To help tackle this, I mentored some young scientist members of the Global Young Academy, an international society of young scientists that I co-founded in Berlin in 2010. In 2017, I launched Women in Science Without Borders (WISWB) as a networking and coaching platform for men and women, early-career and seasoned scientists to collaborate and support each other, and to help them to achieve what I and many members of my generation could not. Its members are drawn from 48 countries.
The idea behind WISWB came about over many years. It started in 1999–2001, during my PhD programme at Ulm University, Germany, and took shape during long hours spent in the lab and visits to the United States and France in 2008 and 2010, and while I was as an associate professor in Egypt. The idea also developed as I networked at conferences in more than 35 countries.
But the seeds for action were truly sown when I mentored my daughters after they chose to pursue science careers, and looked to me for answers. My eldest is now studying medicine, and her sister specializes in biological sciences in high school.
My aims for WISWB were six-fold:
- To empower young scientists and turn them into future leaders.
- To increase public awareness of science.
- To boost science literacy and education among the public.
- To help scientists to shape science policy.
- To help to reverse the ‘brain drain’ that Egypt and other countries are experiencing.
- To encourage collaboration and multidisciplinary work at the intersection of science, society and industry.
The launch of WISWB in 2017 was mostly received favourably by scientists in Egypt and the general public. But I did detect some resistance to granting a ‘bigger space’ in the field for girls and women.
Egypt’s educational system, media and society — like those in many developing countries — do not empower women to chase their dreams, leadership roles or coveted grants, or to choose challenging fields of study. Many women are barred from joining effective professional networks to further their research endeavours.

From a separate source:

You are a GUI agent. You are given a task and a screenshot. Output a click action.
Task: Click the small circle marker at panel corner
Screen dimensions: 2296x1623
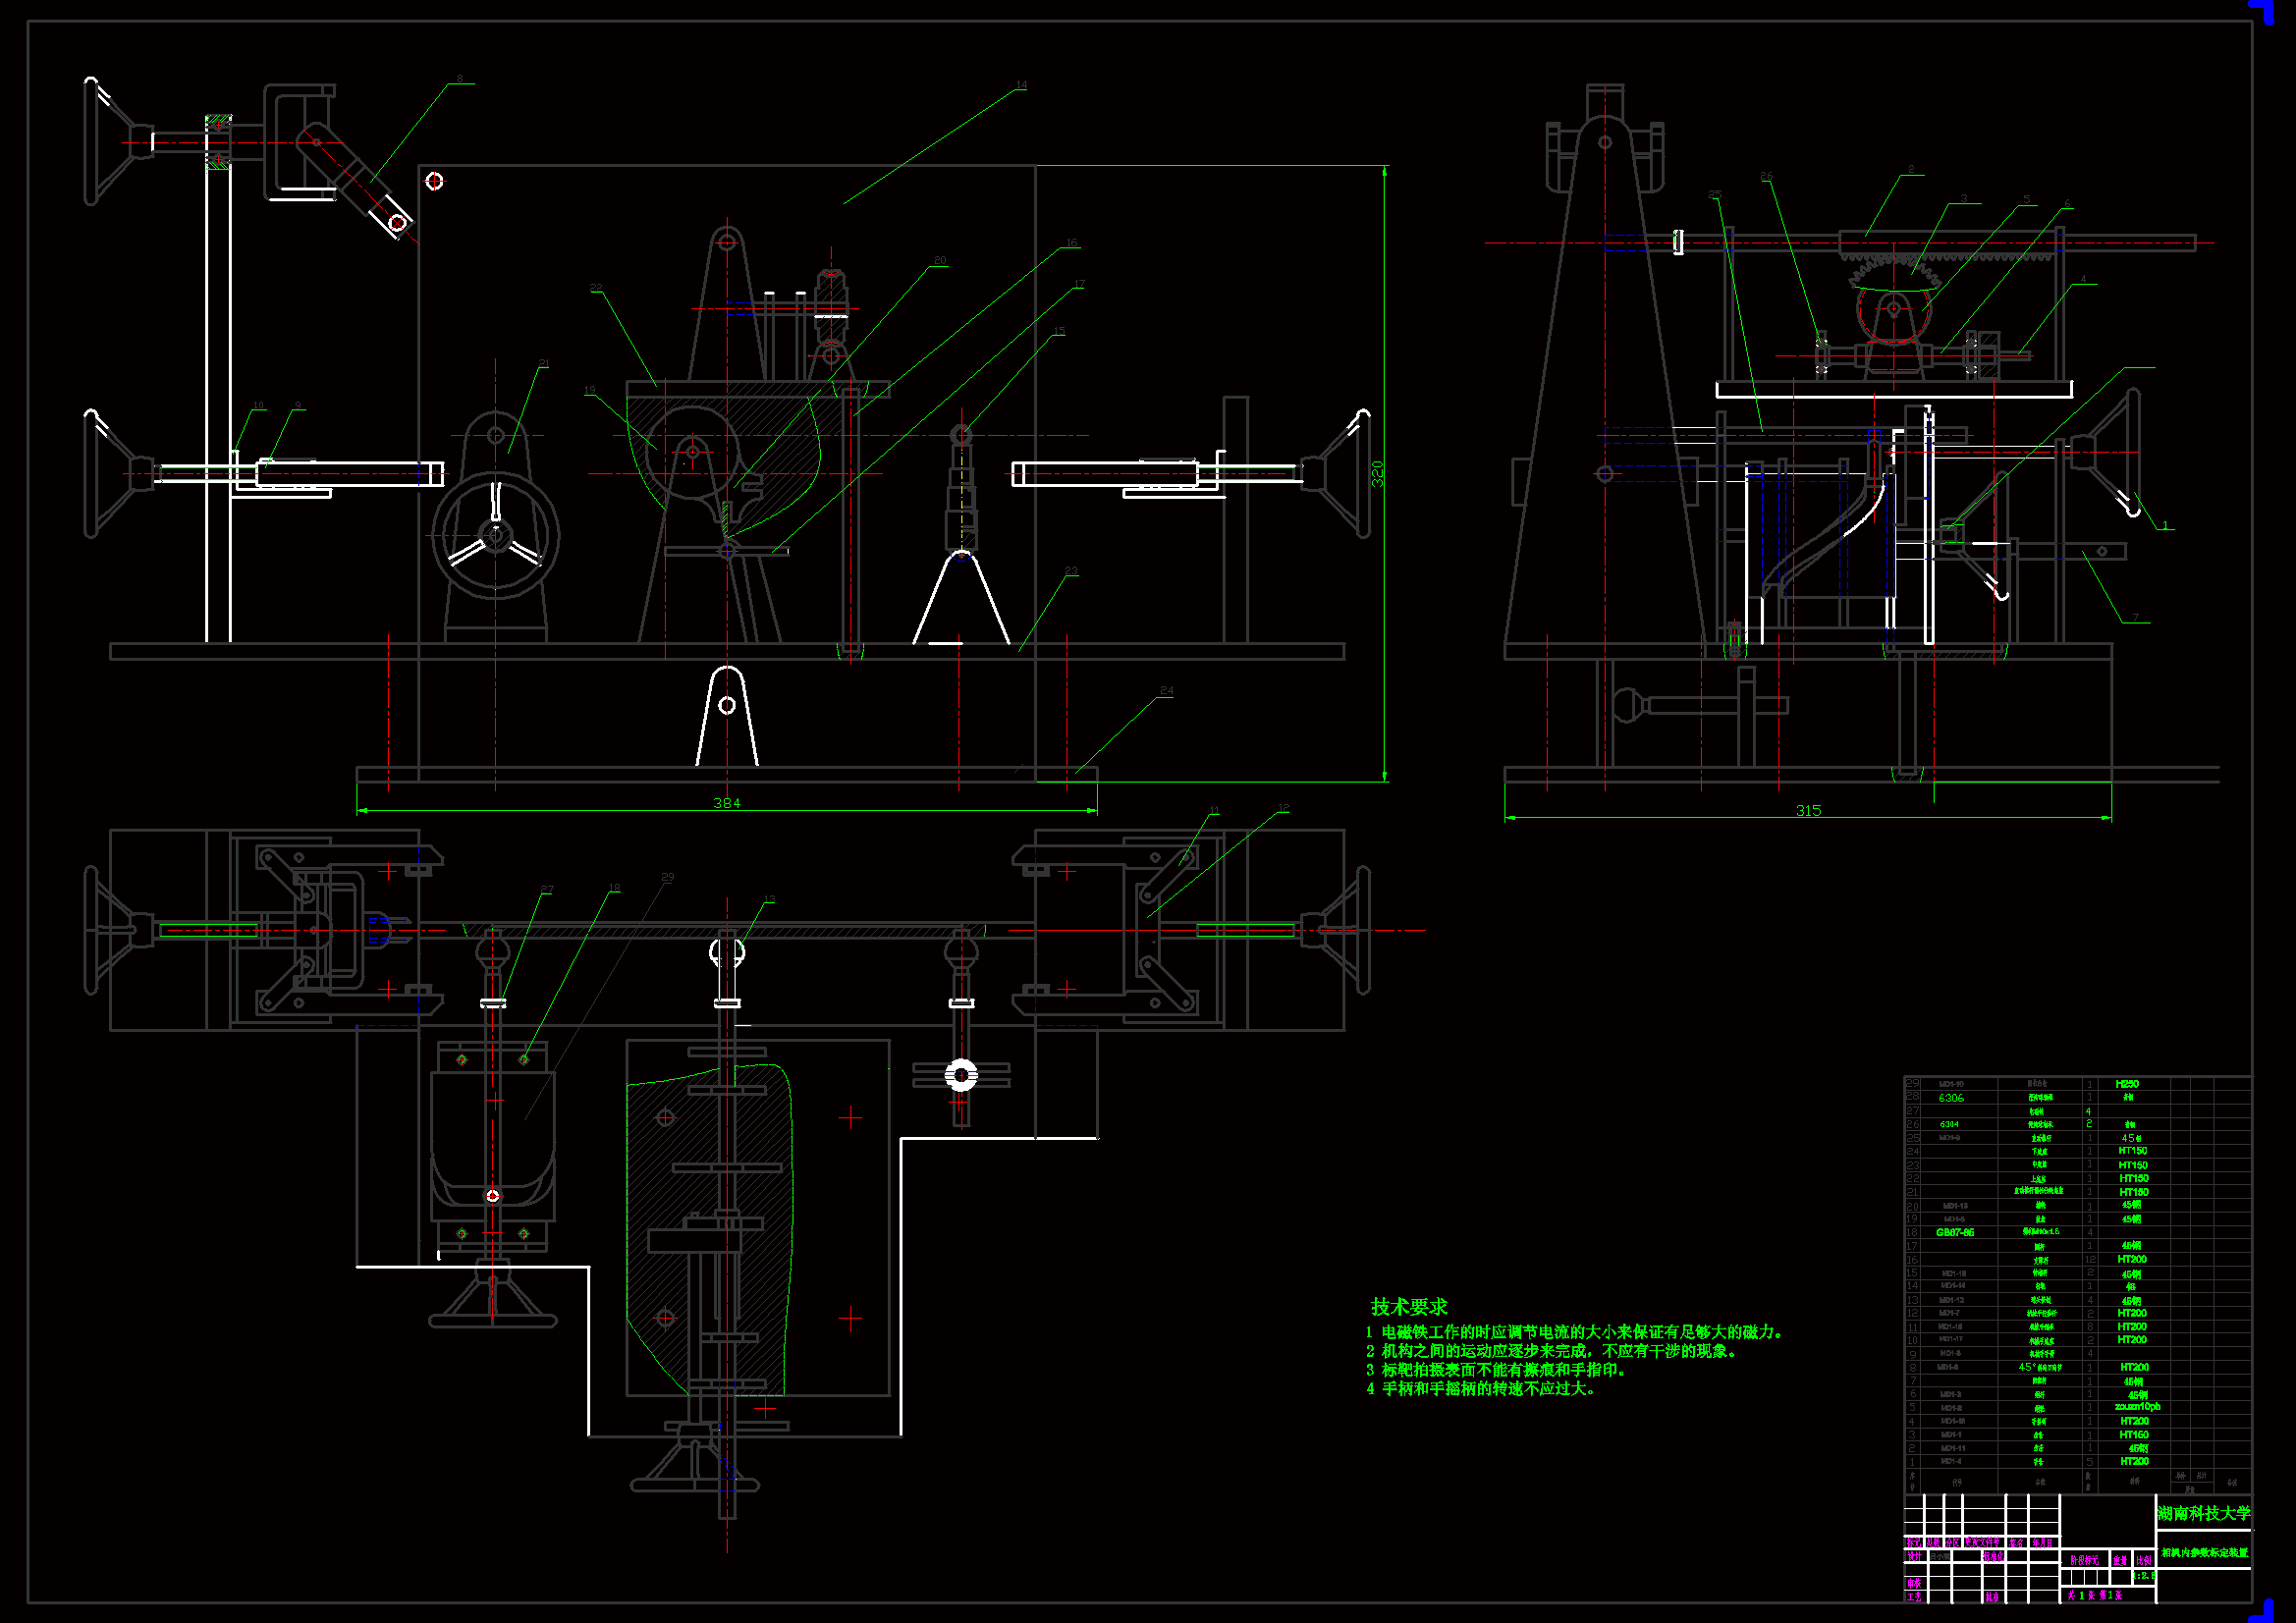(434, 181)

And they’re often expected to prioritize forming a family over building a career.
So one major challenge was lifting some of the limitations placed on female scientists, without alienating male colleagues who are deeply immersed in their own fields, chasing promotions and accolades.
I reached out to peers all over the world to grow a platform that transcends gender issues, cultural misunderstandings and age differences.
Although “women” is part of the name, WISWB is not about separating genders, but helping an otherwise-marginalized group to advance, side-by-side with supportive male colleagues.
I didn’t want it to be an advocacy group, or to create female-exclusive science programmes. The platform’s slogan, “science for sustainable development”, is about supporting and empowering the relationships between all genders.
The first WISWB conference took place in Cairo, and the following year the event was in Johannesburg, South Africa. In 2019, it returned to Cairo with a new name, World Forum for Women in Science. At this meeting, despite tensions between India and Pakistan, female scientists from the two countries forged what could possibly be lifelong alliances in the lab, as well as friendships. In February 2020, the event was held in Rio de Janeiro, Brazil, and was supported by the Brazilian Academy of Sciences.
Our other supporters include pharmaceutical company Sanofi, cosmetics firm L’Oréal, research-funding charity Wellcome, science publisher Elsevier, the Egyptian academy of science and technology, the International Science Council and the Arab Science and Technology Foundation. Our events include public-engagement sessions at which scientists simplify science for a lay audience, and a student competition with a sustainable-development focus.
Later this year, we hope to organize a youth science forum in Egypt aimed at secondary-school students and early-career scientists. And we’re planning an event for refugees in Duhok, in Iraq’s Kurdistan region, at the end of the year.
I have spent most of my life trying to achieve as much as possible before turning 40 — the apex of a scientific career, after which opportunities in science in many countries narrow. That was another personal reason behind my founding of WISWB: I wanted to mentor and guide others during the golden years of their careers — a privilege I didn’t have — and to allow them a safe space to exchange expertise and success stories. I wanted to create a place where scientists of all genders, ages, nationalities and backgrounds could work together for a better shared future.